● **本文抜粋**
%%
新潟久紀ブログ版retrospective

柏崎中学生時代5「先生、バスケがしたいです(その2)」

●先生、バスケがしたいです(その2)

 ここで「運動部にも難易度が色々あるだろうに何故バスケなのか」と聞いてこないのが良くも悪くも我が母らしいところだ。次に担任と話す時にはこれを答えなければなるまい。
 ある程度の経験というか勘所を持っていたのは「卓球」と「野球」であり、とっつきやすさで言えばそのどちらかであったのだが、それではスパルタンに痩せることはできないのではないかと考えていた。「陸上種目」は苦手だし、「水泳」はカナヅチに近い。「テニス」はなんとなく向いていないとの思い込みがあったし、現在人気の高い「サッカー」は当時は部すら無かったのではないか。
 「バレーボール」か「バスケットボール」かというところで、バレーは小学時代から馴らした様な連中が幅を聞かせそうな一方で、バスケには「この先輩についていきたい」と思えるような個性強めで尊敬できそうな三年生が何人か居たことが魅力だった。バスケ部は一年生に対する基礎練習がとりわけ厳しいとの噂が多く聞かれたのだが、あの人間的に素晴らしく見える三年生の下でならあまり無茶な練習ということは無いだろう。短期間でのダイエットにつながる運動で厳しくともまっとうな内容ならば正に私が求めるものに思えたのだ。
 「スラムダンク」や「黒子のバスケ」など以前の昭和のバスケというのはスポーツの中でもまだまだマイナー種目であり、見ると部員も多くないようだったので、痩せられる上に、もしかしたら試合に出らるようになれるかもしれないなどと、”取らぬ狸”的な調子のよい想像までがバスケ部希望へと私の考えを収斂させたのだ。
 果たして担任との再面談がセットされた。放課後に居残ってみると、部活選択で揉める再面談の生徒は私の他は二人くらいのようだ。入学早々私の事で担任を煩わせて申し訳ないなあと思う。
 私が部活動選択希望に至る思いの丈を落ち着いて説明すると、担任は少し呆れたような感じで「まあ頑張ってみなさい」と了承してくれた。担任その人は陸上部の顧問であり、この中学校の運動部の表裏を知り抜いている。バスケ部で新入生へ先輩から課される”基礎練習”は”シゴキ”と噂される伝統のようなもので、”いじめ”にも近いものだということを内々に知っていたに違いない。しかしながら、それを表向きな理由にして肥満体の私には無理だろうということも立場上言うことはできなかったのだろう。
 担任の銀縁眼鏡の奥の瞳が「こいつは卒業まではおろか一か月くらいで音を上げて辞めてしまうに違いないだろうなあ」と語っているように感じながら、私は夕暮れの教室を後にした。
%%
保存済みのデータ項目
%%
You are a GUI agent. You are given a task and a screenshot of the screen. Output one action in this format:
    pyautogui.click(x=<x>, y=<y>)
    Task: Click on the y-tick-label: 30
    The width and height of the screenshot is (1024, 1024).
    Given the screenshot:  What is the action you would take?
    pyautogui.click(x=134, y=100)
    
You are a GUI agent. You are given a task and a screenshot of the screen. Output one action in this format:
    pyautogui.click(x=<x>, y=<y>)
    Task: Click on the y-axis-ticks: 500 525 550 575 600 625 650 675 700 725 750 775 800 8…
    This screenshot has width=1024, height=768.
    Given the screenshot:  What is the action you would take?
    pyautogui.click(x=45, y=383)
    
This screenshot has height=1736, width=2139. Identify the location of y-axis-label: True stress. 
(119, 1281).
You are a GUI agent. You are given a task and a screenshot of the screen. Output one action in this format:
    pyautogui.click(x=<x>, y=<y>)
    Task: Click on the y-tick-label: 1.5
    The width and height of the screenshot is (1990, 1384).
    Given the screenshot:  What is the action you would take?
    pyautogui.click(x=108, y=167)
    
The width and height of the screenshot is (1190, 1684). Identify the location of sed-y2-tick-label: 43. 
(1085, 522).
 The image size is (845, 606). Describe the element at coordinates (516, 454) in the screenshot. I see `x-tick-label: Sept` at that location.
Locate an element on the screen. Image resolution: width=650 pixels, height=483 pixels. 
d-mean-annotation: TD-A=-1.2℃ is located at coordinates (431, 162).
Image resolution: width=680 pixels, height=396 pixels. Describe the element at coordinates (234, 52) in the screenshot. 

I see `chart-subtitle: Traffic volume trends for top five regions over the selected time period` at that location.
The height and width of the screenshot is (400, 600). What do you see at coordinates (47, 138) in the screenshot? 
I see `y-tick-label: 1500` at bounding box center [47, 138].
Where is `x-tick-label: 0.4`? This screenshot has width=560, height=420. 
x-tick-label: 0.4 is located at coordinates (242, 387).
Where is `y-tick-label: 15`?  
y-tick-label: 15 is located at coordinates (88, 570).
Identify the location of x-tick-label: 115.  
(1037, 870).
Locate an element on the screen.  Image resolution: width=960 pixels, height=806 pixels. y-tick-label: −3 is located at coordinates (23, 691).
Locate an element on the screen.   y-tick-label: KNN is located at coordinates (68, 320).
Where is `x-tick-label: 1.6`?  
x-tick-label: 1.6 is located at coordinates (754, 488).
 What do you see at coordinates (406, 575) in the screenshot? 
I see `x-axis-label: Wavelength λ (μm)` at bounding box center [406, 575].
%%
● **課題の指示**
バスケ部を志望した経緯を振り返るブログ記事から、「担任その人は陸上部の顧問であり、この中学校の運動部の表裏を知り抜いている。」という一文を英語に訳しなさい。

● **解答欄**
The homeroom teacher was, in fact, the adviser to the track and field club and knew the athletic clubs at this junior high school inside and out, both the good side and the bad.